= Problem to solve =
Please rewrite the part of the entries that runs from the start through the line containing "This screenshot has" as a Markdown table with the columns Row and Line, leaving out any blank lines.

## BEGIN Record extracts

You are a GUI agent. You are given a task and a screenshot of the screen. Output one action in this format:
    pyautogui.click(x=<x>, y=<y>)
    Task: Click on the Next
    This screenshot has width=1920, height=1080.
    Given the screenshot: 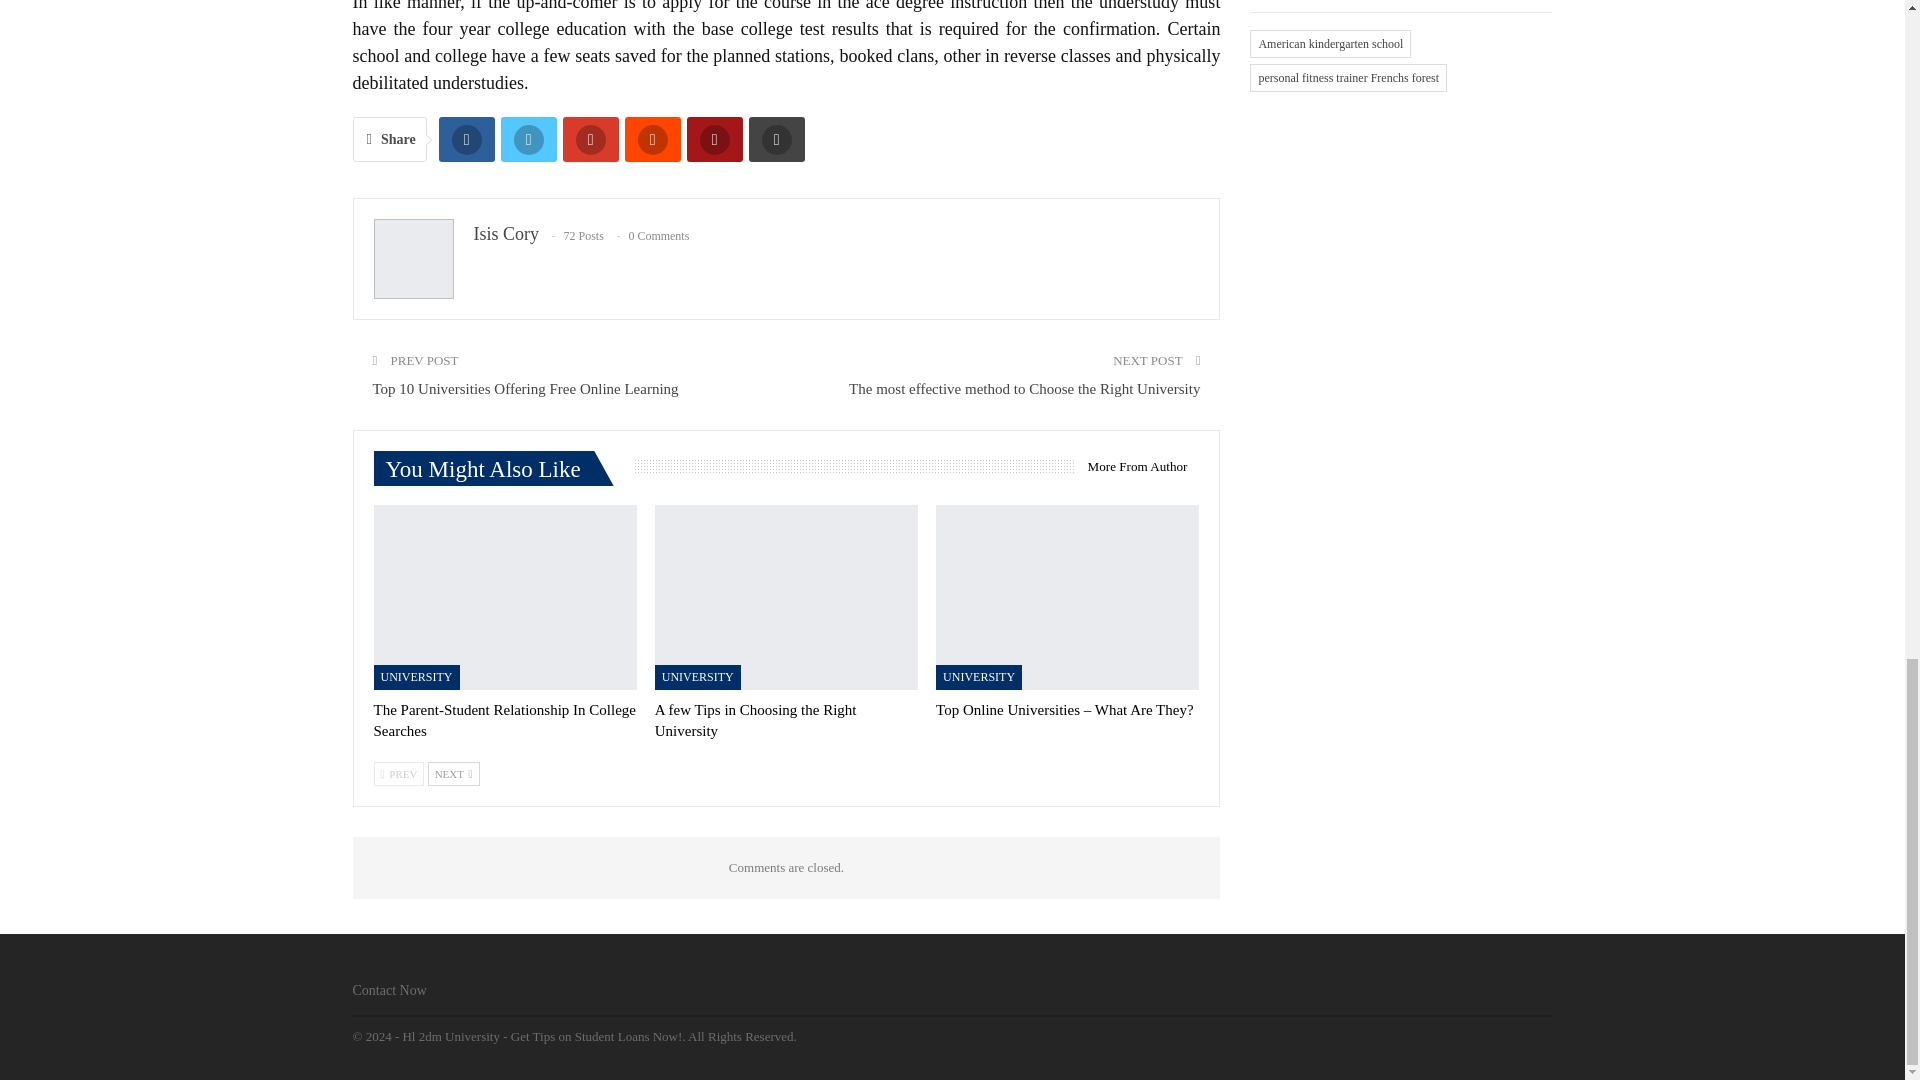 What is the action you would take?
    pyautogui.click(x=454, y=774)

## END Record extracts

= Task output =
| Row | Line |
|---|---|
| 1 | You are a GUI agent. You are given a task and a screenshot of the screen. Output one action in this format: |
| 2 |     pyautogui.click(x=<x>, y=<y>) |
| 3 |     Task: Click on the Next |
| 4 |     This screenshot has width=1920, height=1080. |